No. 1. SsangYong Rodius

Este gigante surcoreano parece atrapado en su propia pesadilla de proporciones. En lugar de líneas fluidas y soluciones elegantes, los diseñadores entregaron una máquina desmesurada y mal equilibrada. Concebido como un monovolumen de lujo espacioso, se ganó un apodo que lo comparaba con un barco bananero por su carrocería estirada y un frontal de proporciones absurdas. La silueta resulta tan inconexa que suele citarse como uno de los peores ejercicios de diseño automotriz; incluso parado, nunca termina de cuajar.

No. 2. Dodge Nitro

Los coches estadounidenses presumen de tamaño y aplomo, pero este SUV de Chrysler se quedó claramente lejos. El modelo se ve voluminoso y torpe, como si se hubiera ensamblado con piezas que no casan. Los pilares altos, el tratamiento tosco de los faros y los pasos de rueda abombados lo vuelven visualmente pesado y poco agraciado. Muchos críticos describieron el diseño como aparatoso y sostuvieron que se parecía más a una maqueta promocional de maquinaria de obra que a un SUV urbano con estilo. De cerca, le cuesta encontrar una postura convincente.

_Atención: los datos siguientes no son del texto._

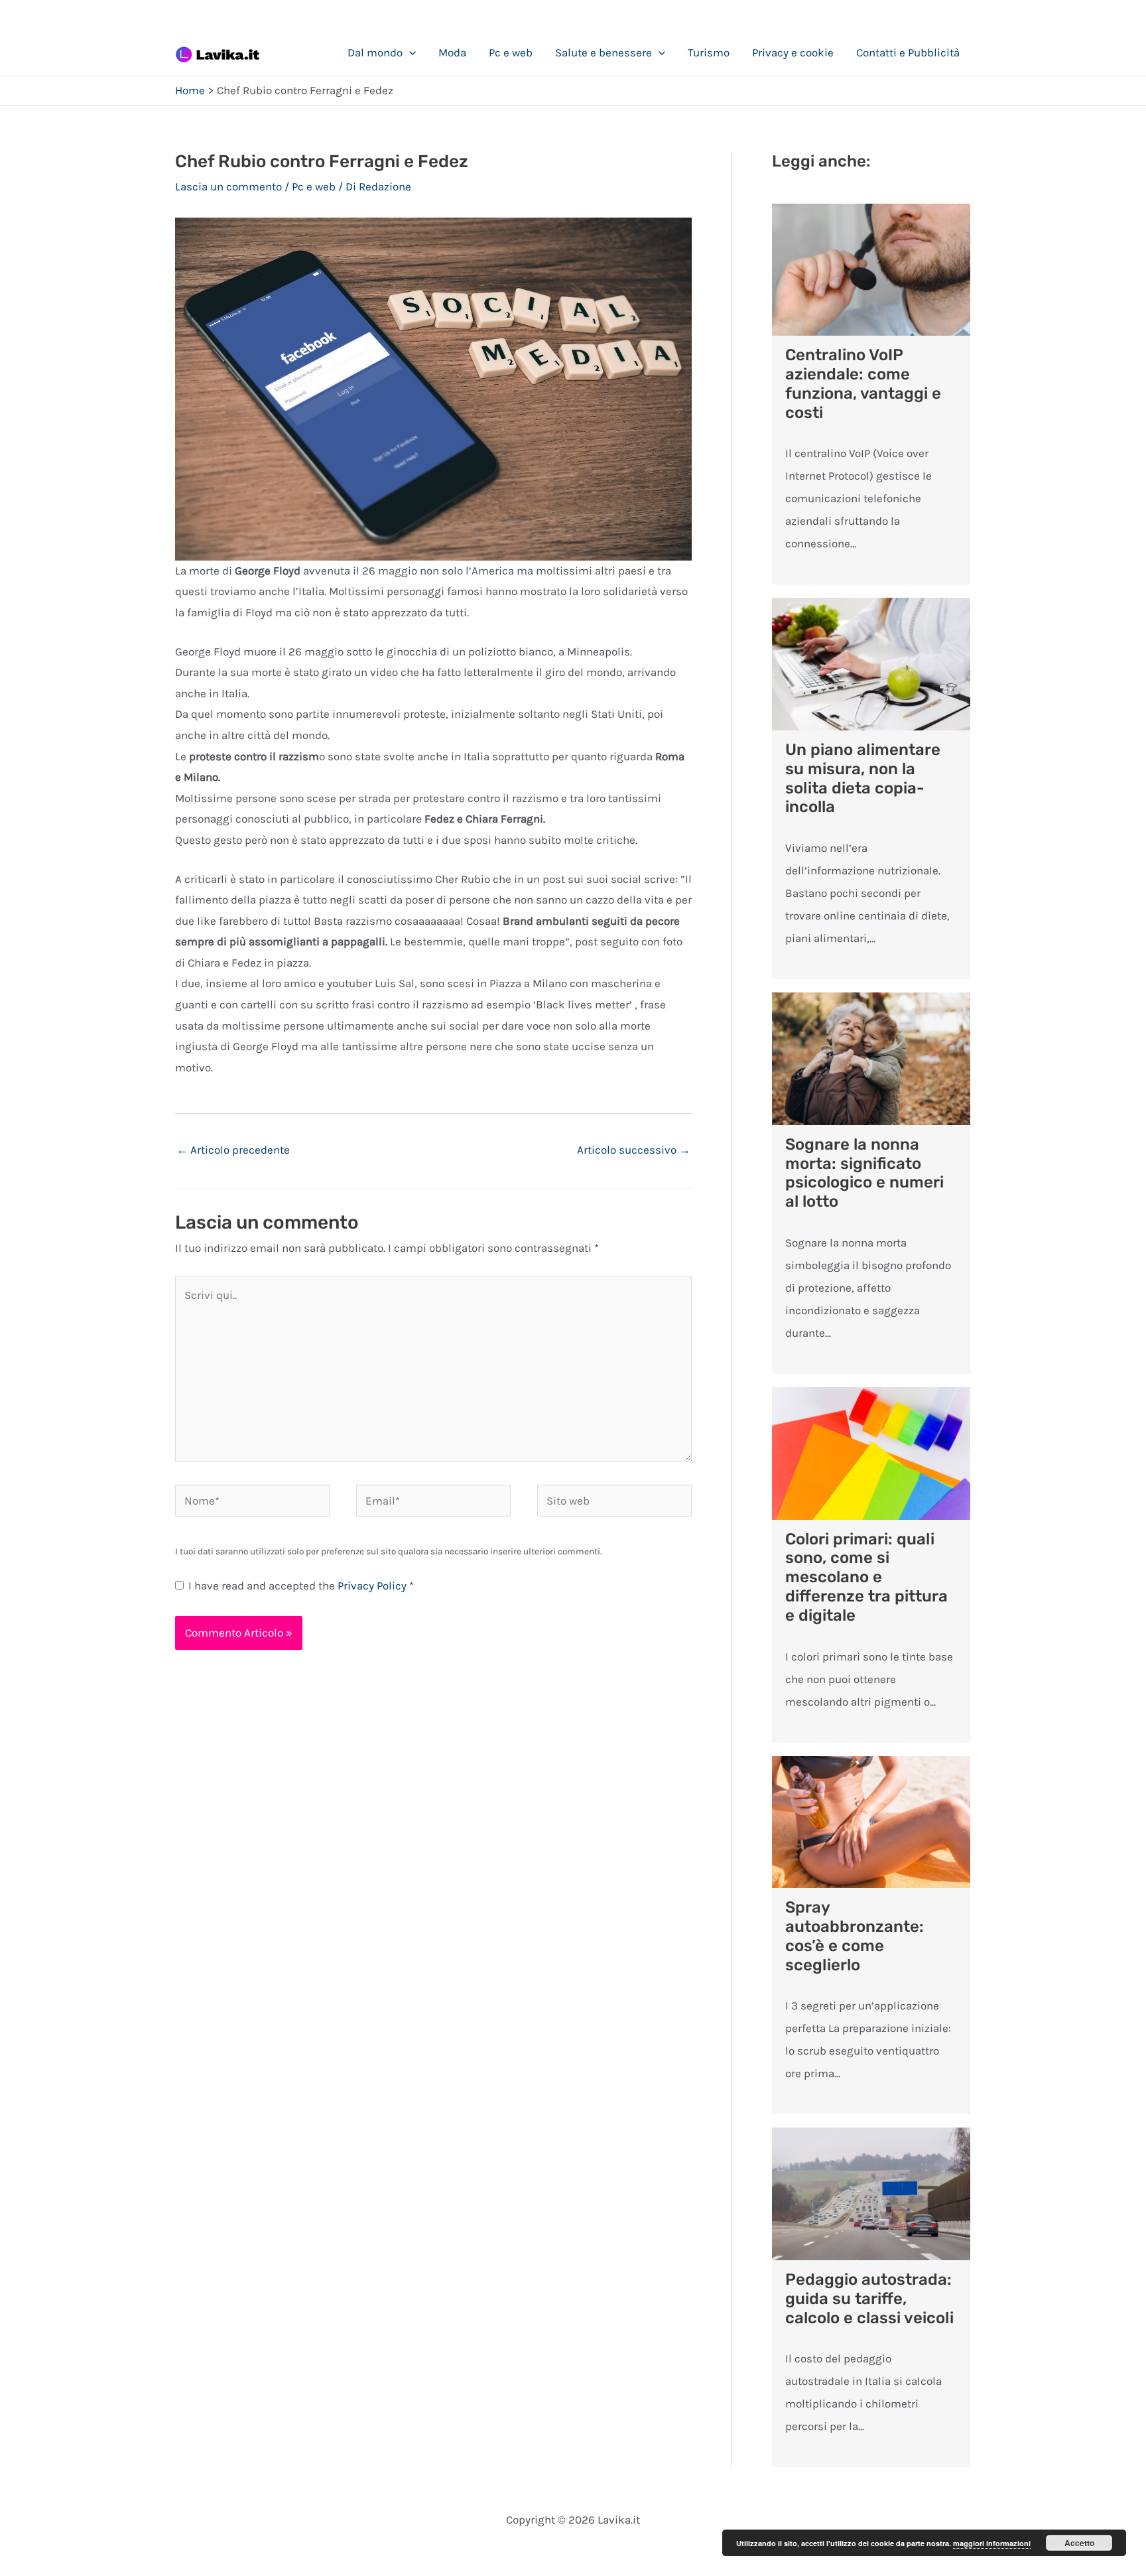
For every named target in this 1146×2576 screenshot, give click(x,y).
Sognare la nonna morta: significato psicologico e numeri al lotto (864, 1173)
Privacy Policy (373, 1585)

No. 3. Chrysler PT Cruiser

Este modelo retro causó revuelo en su día al canalizar siluetas clásicas estadounidenses. Con el tiempo, sin embargo, sus guiños pasaron de moda: la línea de techo, los parachoques redondeados y la parrilla estilizada envejecieron deprisa, convirtiendo al coche en sinónimo de estética desfasada. Hoy muchos propietarios se quejan de inconvenientes cotidianos, como aerodinámica pobre y baja eficiencia, mientras su figura provoca sobre todo una sonrisa ladeada y una dosis de nostalgia. El encanto se esfuma en cuanto se apaga la novedad.

No. 4. Subaru Tribeca

Esta apuesta japonesa por un crossover de aspiraciones premium fue un tropiezo en lo estético. Subaru presentó un vehículo anguloso, con capó y parabrisas de aspecto pesado, lejos de la armonía. Los grupos ópticos concentraron gran parte de las críticas, igual que el desequilibrio general del frontal. Un crítico conocido llegó a calificar el diseño de un desastre y a comparar su rostro con el de un animal exótico. Siempre parecía mayor de lo que era.

No. 5. Citroën C3 Pluriel

Los ingenieros franceses apostaron por la innovación con un cabrio modular único que podía transformarse casi sobre la marcha. Valiente en lo teórico, la ejecución resultó discutible. Mecanismos de plegado toscos, cerraduras de puertas poco fiables y formas de carrocería extrañas complicaban el uso diario. La amplia paleta de colores vivos solo subrayaba lo fuera de lugar que parecía en el tráfico urbano. Muchos compradores se echaron atrás por el aspecto inusual, convirtiendo la compra en un experimento más que en una elección meditada de un coche fiable. La idea merecía un remate mucho más limpio del que tuvo.